Loin de baser la politique de la ville sur les citoyens


« On n’est pas satisfaits à 100% mais il y a quand même des avancées » glisse, mi-figue, mi-raisin Marie-Hélène Bacqué à la tribune, en ouverture de la rencontre. « Dans le préambule de la loi on passe de la participation des habitants à la co-construction, sur les contrats de ville ». Dans le même genre de subtilités sémantiques, les traditionnels « conseils de quartier » pourraient se transformer en « conseils citoyens » participant aux instances de pilotage des contrats de ville… si le maire le veut bien ! Mazette ! Pas encore de quoi réveiller les morts… Certes, il est aussi prévu que un sibyllin « l’Etat apporte son concours à leur fonctionnement », ou l’expérimentation de dix obscures « tables de quartier » à la mode québécoise ; ainsi que quelques autres mesurettes du même tonneau. On ne peut pourtant pas dire que ni les rapporteurs, ni même  - et c’est presque plus tragique ! - le ministre, n’ont pas mouillé la chemise sur le sujet. Mais, surtout avant les municipales, il paraissait hasardeux de vouloir empiéter si peu que ce soit sur les prérogatives des maires, même au profit des citoyens. François Lamy, dans une tribune au journal Libération, ce même 12 février, a beau jeu de reconnaître : "Pour s'engager concrètement dans ce nouvel âge de la participation dans les quartiers, il nous faudra vaincre les résistances, les conservatismes et les doutes". Les responsables de la rencontre inter-associative de se plaindre quand même : « On est bien loin de la logique que nous proposions : baser la politique de la ville sur les citoyens ».
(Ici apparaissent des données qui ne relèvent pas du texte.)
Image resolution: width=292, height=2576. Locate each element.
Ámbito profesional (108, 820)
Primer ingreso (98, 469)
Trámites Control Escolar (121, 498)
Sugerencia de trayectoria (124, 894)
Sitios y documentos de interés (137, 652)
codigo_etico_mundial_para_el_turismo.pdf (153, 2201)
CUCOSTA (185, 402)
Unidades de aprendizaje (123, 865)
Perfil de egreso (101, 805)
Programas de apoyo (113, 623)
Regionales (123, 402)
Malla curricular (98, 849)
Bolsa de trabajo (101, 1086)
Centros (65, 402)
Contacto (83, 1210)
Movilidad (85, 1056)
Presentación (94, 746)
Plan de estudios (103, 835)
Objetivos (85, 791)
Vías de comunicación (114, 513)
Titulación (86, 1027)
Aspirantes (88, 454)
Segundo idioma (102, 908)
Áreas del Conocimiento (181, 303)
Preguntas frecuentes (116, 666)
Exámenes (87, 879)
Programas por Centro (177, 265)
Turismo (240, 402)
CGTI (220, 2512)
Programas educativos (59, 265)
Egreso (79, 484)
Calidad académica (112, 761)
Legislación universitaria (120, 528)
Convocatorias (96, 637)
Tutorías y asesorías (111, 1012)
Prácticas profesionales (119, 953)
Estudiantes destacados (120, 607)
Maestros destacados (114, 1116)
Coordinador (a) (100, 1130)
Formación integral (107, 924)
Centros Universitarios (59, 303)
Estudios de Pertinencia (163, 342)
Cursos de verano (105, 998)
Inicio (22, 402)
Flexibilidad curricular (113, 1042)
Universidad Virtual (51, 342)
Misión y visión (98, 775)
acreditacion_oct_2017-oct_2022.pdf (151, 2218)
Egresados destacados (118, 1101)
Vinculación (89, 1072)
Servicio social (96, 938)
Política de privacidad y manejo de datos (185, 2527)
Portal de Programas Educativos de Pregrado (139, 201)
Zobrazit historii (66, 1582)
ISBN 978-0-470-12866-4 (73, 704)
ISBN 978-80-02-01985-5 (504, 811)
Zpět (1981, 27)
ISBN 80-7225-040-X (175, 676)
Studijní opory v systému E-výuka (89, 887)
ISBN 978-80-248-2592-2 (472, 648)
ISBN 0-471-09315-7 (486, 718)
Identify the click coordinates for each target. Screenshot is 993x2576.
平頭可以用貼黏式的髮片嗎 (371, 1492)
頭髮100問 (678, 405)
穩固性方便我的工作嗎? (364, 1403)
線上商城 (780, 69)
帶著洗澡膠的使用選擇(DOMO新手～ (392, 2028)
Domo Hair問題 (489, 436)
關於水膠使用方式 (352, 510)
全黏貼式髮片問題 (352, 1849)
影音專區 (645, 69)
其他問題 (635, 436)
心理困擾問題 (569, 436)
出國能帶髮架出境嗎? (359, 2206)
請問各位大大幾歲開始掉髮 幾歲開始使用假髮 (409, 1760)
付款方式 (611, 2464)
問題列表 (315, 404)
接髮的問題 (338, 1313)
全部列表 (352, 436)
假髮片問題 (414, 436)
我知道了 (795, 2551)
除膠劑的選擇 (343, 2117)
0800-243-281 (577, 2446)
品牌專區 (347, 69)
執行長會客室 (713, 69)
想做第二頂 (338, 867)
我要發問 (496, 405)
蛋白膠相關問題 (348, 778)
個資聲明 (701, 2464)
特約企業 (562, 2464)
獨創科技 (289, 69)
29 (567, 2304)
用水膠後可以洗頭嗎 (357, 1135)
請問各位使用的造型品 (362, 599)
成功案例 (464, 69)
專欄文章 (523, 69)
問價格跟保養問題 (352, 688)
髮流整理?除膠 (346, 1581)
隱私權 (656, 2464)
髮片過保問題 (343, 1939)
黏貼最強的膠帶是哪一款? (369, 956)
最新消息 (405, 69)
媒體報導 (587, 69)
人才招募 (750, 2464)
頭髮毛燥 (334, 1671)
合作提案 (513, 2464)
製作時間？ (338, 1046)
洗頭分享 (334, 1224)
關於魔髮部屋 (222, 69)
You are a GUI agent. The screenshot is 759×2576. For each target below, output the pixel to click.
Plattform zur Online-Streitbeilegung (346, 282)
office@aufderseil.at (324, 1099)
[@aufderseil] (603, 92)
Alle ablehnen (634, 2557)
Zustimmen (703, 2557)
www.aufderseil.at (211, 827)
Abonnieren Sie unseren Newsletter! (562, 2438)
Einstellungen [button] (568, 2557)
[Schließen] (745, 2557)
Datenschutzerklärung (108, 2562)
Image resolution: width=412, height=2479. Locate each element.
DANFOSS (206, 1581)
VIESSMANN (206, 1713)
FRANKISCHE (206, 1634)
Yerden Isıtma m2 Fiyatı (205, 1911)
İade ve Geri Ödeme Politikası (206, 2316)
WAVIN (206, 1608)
Enfin un syndicat des banlieues ?


Reste donc que grâce au providentiel concours d’une « fondation franco-américaine » qui souhaitera rester discrète, à nouveau plus d’une centaine d’acteurs de terrain et de spécialistes de la politique de la ville se sont donné à nouveau rendez-vous pour continuer de travailler les pouvoirs publics au corps. Afin que, peut-être, les décrets d’application soient un peu plus musclés. Et surtout, afin qu’enfin un organe représentatif de la société civile se constitue dans ces quartiers qui en manquent cruellement depuis leur entrée sur la scène politique en 1983. Une sorte de « syndicat des quartiers » ? En tous cas une « plateforme », disposant d’une instance de coordination transitoire (jusqu’à une AG à l’été 2014), disposant d’élus de plusieurs régions de l’hexagone (Marseille – Paca était monté en force, Grenoble et l’Ouest n’étaient pas en reste).



Pour ou contre les élus ?


Durant toute la journée, les débats sont restés nourris (mais polis), en particulier sur la question de la place des élus dans les instances de cette « coordination » provisoire : plusieurs participants fans du community organising à l’américaine et clairement demandeurs de créer un « rapport de forces » avec les institutions, étant vigoureusement opposés à la présence d’élus en leur sein. Si leur opinion n’a pas été suivie, beaucoup ont dû cependant ressentir une douche froide en apprenant 48 heures après cette rencontre que le leader de celle-ci, Mohamed Mechmache… se présentait sur une liste EE-LV aux élections européennes !



Il y a donc encore pas mal de boulot pour structurer ce mouvement, mais on ne peut que se féliciter de voir un embryon de coordination nationale s’essayer enfin à représenter les citoyens des quartiers. C’est tout ce que réclament ces anciens du FSQP de la région lyonnaise, ou ces jeunes responsables associatifs d’Angers : « s’inscrire dans une démarche qui ne soit pas que locale pour devenir un contre-pouvoir ».